One more cup of coffee

September 25, 2022

In the addictive, historical, non-fiction book, The Coffee-House: A Cultural History, we learn about the rise of coffee over centuries.

The Coffee-House: A Cultural History by Markman Ellis is scholarly and as addictive as its subject matter.
The Coffee-House: A Cultural History by Markman Ellis is scholarly and as addictive as its subject matter.

The year was 1453.

T

he city of Istanbul, with its rich history, became recognized as the most powerful city in the world and the capital of Europe. It was also renamed Istanbul.

Before Istanbul and the Turkish war, it also went by other names including Byzantium, Constantinople, and Nova Roma.

“One more cup of coffee for the road,

One more cup of coffee
before I go

To the valley below.”

– ‘One more cup of coffee’ by Bob Dylan

For urban Pakistanis, the cultural history of coffee is an engaging idea because of our own consumption of coffee, whether we drink it at a swanky coffee house or buy a cup from a kiosk. Only our penchant for tea is stronger.

However, it is not only a bitter, gritty drink. It is much more - as it has been in the past.

Back then, somewhere in the sixteenth century, things were different, even for the most powerful empire. Instead of other drinks, the “mysterious” drink was considered supreme. Known as ‘Coffa’, it was the choice of the Turks, who found the taste bitter and appealing even then. Others found ‘coffa’ as an “insipid drink”.

Before arriving at the name coffee, it was also referred to as ‘koffwey’, in addition to ‘coffa’.

Writing to one Sir Anthony Sherley in Persia, one gentleman noted, “They have a certain kind of drink, which they call Koffwey, it is made of an Indian seed; they drinke [drink] it extremely hot; it is nothing toothsome, nor hath any good smell, but it is very wholesome.”

As William Biddulph suggested in 1609, drinking coffee was a social norm.

“This time, smell the coffee, the coffee.”

– ‘Wake Up and smell the coffee’ by The Cranberries

In Pakistan, coffee-houses seem to emerge more frequently than book stores. Most food joints offer the drink too.

Like the Turkish love affair with coffee, in present Pakistan, going out for coffee is the anecdote to being able to do little else, particularly as the security situation is almost always tense. The modern consumption of coffee at a cafe is not something new. It is reflective of another time where people didn’t go to a coffee house to simply buy a cup of coffee.

Samuel Johnson, quoted in the book, picked up on this trend centuries ago. To him, a coffee house was more than a place to buy or sell coffee.

Said Johnson about a coffee house, “A house of entertainment where coffee is sold, and the guests are supplied with newspapers.”

The book notes ahead: “More than a place that sells coffee, Johnson suggests a coffee-house is also an idea, a way of life, a mode of socializing, a philosophy.”

“My nerves have gone to pieces,

My hair is turning gray

All I do is drink black
coffee.”

– ‘Black Coffee’ by Ella Fitzgerald

Coffee is the most consumed drug (because of its addictive properties) in the world, surpassing both alcohol and nicotine. And its trade on the international front is only surpassed by oil.

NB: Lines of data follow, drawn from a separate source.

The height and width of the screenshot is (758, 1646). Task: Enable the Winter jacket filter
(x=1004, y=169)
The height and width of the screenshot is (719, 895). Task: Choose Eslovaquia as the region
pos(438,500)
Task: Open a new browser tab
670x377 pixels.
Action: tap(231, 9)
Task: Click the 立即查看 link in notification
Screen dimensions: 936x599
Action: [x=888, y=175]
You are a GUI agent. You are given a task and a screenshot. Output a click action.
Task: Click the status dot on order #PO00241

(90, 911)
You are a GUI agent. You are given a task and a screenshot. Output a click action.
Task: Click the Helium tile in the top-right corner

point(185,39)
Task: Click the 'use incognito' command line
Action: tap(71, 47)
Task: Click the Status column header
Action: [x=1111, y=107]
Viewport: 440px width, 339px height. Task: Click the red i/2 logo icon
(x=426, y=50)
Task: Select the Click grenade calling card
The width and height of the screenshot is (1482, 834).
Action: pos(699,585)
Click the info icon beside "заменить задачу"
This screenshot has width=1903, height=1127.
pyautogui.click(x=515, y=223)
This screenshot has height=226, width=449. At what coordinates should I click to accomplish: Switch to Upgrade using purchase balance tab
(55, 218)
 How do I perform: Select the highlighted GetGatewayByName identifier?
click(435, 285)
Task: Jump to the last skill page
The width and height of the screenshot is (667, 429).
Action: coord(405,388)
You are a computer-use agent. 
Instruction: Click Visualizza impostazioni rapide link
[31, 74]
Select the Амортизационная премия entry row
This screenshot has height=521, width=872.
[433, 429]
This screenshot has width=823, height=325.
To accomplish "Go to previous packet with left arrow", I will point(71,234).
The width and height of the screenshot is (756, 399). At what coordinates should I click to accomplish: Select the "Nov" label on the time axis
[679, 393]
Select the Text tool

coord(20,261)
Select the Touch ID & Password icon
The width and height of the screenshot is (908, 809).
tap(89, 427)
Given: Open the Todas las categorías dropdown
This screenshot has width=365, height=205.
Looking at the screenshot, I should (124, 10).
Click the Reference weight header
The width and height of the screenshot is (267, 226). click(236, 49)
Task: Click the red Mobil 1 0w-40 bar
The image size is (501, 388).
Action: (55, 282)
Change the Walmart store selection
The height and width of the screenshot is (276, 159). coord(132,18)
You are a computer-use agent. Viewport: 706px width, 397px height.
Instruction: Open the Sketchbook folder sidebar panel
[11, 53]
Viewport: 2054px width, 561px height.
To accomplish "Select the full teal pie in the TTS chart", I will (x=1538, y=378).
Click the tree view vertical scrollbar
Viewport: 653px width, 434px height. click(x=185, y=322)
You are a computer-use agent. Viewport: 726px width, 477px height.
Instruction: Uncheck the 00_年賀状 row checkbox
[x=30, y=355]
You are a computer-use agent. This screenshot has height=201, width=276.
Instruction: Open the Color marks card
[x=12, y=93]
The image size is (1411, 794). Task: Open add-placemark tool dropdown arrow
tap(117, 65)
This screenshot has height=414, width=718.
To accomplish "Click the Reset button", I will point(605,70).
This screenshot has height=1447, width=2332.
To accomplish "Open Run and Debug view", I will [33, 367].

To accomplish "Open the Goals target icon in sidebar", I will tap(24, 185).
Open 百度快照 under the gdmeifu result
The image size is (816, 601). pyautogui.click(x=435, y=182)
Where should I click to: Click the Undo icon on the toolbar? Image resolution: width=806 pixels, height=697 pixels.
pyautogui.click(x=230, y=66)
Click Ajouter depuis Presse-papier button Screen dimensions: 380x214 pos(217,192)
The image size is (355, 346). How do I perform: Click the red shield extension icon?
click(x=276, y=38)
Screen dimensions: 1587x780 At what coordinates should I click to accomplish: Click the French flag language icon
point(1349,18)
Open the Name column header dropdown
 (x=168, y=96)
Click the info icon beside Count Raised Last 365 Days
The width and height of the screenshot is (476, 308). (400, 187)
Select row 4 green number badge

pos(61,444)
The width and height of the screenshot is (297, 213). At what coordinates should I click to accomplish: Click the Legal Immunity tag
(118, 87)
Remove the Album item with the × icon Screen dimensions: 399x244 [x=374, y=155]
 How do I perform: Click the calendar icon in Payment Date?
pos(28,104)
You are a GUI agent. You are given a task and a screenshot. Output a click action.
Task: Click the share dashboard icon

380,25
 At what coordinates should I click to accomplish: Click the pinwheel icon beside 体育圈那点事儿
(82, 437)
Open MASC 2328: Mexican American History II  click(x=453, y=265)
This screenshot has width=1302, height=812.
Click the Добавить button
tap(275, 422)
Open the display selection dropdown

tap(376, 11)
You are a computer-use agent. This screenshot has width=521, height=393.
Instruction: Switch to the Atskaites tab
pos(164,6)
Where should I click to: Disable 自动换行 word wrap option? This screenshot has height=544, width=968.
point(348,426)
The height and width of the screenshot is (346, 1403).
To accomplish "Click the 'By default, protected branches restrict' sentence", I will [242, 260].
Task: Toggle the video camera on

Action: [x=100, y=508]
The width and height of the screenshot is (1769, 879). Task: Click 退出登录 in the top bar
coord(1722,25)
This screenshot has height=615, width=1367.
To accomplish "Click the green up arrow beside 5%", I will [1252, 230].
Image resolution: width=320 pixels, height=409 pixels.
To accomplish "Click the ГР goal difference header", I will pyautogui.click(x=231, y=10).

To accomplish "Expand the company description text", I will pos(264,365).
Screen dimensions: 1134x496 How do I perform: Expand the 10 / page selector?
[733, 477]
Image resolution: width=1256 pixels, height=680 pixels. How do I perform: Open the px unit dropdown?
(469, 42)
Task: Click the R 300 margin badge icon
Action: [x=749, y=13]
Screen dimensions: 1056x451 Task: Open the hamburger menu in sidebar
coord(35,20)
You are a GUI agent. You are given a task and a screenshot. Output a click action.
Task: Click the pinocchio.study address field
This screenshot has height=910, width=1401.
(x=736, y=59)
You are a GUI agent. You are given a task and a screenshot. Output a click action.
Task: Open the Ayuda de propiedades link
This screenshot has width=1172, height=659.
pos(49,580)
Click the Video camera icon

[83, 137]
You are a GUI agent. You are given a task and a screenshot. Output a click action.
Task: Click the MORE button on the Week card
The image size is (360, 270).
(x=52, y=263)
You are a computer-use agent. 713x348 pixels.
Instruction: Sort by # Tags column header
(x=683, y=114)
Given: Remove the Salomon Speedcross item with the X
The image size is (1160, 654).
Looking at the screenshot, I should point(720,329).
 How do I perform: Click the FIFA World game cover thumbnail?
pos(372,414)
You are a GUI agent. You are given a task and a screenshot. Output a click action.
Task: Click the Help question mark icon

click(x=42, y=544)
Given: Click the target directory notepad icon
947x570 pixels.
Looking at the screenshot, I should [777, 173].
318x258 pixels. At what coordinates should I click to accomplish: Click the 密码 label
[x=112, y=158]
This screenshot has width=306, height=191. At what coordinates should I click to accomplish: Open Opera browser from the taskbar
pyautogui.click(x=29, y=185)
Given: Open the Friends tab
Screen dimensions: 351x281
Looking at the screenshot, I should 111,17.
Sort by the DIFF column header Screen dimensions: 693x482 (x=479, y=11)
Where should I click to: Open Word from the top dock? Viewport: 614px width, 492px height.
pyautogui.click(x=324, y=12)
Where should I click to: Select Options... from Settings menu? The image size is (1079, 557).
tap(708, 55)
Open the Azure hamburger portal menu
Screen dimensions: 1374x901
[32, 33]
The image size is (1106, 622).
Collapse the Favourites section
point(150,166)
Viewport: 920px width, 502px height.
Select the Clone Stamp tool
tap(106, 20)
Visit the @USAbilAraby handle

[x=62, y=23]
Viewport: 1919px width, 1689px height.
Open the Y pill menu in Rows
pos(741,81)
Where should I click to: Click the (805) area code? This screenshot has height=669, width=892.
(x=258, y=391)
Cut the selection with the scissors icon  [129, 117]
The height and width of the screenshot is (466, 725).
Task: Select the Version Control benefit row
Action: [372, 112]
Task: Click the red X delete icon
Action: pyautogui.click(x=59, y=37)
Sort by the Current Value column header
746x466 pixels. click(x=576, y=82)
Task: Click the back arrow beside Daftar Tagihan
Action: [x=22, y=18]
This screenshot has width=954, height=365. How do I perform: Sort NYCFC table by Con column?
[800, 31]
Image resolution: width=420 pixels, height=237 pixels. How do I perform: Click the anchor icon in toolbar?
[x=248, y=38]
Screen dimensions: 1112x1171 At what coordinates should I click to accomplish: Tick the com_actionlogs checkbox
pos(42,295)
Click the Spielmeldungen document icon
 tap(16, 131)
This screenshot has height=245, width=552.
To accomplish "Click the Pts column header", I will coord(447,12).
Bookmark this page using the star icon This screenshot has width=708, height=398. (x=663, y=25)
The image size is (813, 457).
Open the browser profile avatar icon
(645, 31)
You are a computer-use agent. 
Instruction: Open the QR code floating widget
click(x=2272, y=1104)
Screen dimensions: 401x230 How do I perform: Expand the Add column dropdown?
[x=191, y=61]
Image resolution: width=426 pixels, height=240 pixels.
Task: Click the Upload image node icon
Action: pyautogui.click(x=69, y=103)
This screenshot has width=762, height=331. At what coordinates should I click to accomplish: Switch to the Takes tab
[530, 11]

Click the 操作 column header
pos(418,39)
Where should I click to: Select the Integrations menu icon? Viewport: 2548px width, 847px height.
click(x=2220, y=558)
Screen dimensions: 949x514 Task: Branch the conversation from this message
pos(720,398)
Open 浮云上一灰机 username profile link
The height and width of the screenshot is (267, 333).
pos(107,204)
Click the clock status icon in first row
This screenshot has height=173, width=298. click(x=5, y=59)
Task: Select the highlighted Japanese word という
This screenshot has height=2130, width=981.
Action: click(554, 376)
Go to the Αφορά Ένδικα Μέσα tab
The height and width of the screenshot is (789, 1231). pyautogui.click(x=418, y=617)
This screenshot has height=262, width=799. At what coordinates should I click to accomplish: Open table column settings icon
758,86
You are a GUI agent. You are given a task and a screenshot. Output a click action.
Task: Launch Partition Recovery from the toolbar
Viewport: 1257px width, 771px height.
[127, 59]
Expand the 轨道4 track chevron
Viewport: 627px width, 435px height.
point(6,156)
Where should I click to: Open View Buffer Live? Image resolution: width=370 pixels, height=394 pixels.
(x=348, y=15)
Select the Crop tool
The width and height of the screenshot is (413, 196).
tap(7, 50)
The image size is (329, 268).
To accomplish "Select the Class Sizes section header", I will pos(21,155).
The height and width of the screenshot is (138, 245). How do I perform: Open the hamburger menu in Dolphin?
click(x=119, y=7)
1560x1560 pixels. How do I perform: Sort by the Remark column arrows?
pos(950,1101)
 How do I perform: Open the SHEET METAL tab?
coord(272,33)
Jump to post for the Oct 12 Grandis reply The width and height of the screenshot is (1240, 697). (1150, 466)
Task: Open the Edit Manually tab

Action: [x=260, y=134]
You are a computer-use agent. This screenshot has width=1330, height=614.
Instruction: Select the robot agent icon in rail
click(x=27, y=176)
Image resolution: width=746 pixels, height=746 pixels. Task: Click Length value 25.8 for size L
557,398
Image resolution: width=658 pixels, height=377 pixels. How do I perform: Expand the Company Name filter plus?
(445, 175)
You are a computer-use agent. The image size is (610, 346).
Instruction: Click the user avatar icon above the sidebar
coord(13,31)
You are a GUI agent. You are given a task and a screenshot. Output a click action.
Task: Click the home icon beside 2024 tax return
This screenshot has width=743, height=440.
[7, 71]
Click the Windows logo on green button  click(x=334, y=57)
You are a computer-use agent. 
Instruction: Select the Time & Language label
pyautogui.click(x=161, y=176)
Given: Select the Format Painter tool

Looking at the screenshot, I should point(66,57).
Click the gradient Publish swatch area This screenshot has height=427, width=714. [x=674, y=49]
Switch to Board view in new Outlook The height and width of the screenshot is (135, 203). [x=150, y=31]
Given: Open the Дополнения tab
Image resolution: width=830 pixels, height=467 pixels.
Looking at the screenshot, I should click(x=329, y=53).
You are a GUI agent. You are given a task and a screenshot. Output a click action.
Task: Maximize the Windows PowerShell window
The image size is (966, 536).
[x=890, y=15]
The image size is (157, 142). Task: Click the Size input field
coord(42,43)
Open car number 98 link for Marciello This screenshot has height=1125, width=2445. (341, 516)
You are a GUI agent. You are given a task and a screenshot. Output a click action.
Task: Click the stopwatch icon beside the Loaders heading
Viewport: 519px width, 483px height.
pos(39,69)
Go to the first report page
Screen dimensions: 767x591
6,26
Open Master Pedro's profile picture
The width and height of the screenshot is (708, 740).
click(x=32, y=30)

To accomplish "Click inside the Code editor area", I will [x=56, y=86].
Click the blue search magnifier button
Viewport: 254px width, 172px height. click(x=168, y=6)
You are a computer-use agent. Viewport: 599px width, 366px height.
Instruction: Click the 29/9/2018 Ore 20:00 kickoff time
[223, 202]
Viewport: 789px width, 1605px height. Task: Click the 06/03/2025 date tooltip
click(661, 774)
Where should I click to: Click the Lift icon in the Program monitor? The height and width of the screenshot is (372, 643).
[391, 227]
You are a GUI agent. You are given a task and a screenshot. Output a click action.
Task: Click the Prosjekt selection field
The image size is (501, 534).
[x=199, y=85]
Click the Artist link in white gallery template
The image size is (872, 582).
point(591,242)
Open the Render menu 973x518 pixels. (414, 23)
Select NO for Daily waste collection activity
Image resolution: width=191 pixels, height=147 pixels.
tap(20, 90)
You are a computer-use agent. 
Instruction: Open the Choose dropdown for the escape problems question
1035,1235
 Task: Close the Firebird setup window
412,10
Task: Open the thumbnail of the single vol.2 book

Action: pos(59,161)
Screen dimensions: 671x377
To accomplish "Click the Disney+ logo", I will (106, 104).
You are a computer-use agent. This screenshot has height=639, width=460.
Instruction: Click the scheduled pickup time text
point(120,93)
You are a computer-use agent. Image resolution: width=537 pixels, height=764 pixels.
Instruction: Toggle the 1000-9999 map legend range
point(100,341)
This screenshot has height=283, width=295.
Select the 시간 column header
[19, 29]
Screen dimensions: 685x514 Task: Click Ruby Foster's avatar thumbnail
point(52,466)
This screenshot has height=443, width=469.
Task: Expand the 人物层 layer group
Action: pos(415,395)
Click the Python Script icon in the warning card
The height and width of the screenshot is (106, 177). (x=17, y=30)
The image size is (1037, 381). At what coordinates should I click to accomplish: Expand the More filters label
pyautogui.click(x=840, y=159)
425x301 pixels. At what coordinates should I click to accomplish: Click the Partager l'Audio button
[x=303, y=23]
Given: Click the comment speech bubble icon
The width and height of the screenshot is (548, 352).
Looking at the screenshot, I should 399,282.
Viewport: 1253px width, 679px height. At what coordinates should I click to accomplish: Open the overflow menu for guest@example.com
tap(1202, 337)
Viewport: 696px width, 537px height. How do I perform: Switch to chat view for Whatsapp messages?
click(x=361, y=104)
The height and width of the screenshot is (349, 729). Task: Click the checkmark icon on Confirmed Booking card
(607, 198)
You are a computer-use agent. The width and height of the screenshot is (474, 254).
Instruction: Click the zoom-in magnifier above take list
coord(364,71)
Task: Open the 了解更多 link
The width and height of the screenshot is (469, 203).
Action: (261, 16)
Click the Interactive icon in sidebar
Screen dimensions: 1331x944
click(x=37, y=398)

Coffee found a space in Europe at first. While coffee houses were common to the Ottoman Empire, the first modern European coffee house opened in London in early 1605.

Decades later, it is so ubiquitous that different coffee houses have sprung and thrived, and some have even shut down because if the coffee isn’t good, everything else falls to the wayside.

Scientific research in coffee has been going on for decades, but early travellers, traders, considered the Turkish coffee as the most superior even as the interest in the drink had moved beyond.

A coffee house in London during the 17th century. Image by Getty Images
A coffee house in London during the 17th century. Image by Getty Images

In fact, research in the properties of coffee, paradoxically enough, is similar to scientific facts presented now.

The most important research, notes The Coffee-House: A Cultural History, or the one that is still considered relevant emerged in the eighteenth century. Certain scientific research in coffee’s psychoactive properties is still the same: how it helps in wakefulness but also affects sleeping patterns.

Not surprisingly, consumers drank coffee, “even when they couldn’t account for its efficacy”.

As the interest in coffee became more and more popular, papers on its therapeutic powers were also released.

The Coffee-House: A Cultural History by Markman Ellis, is aware that coffee is a major part of the urban lifestyle. Like an odyssey, it takes readers and/or coffee enthusiasts to the time when it was first discovered and how its popularity grew, not over decades, but centuries.

This intriguing portrait of coffee may be historical/non-fiction but it is very well-researched and while almost scholarly, it doesn’t read like a dry and only-factual manual. Like the subject in question - coffee - this one will push you to read each and every chapter and not put it down until you finish this historic learning.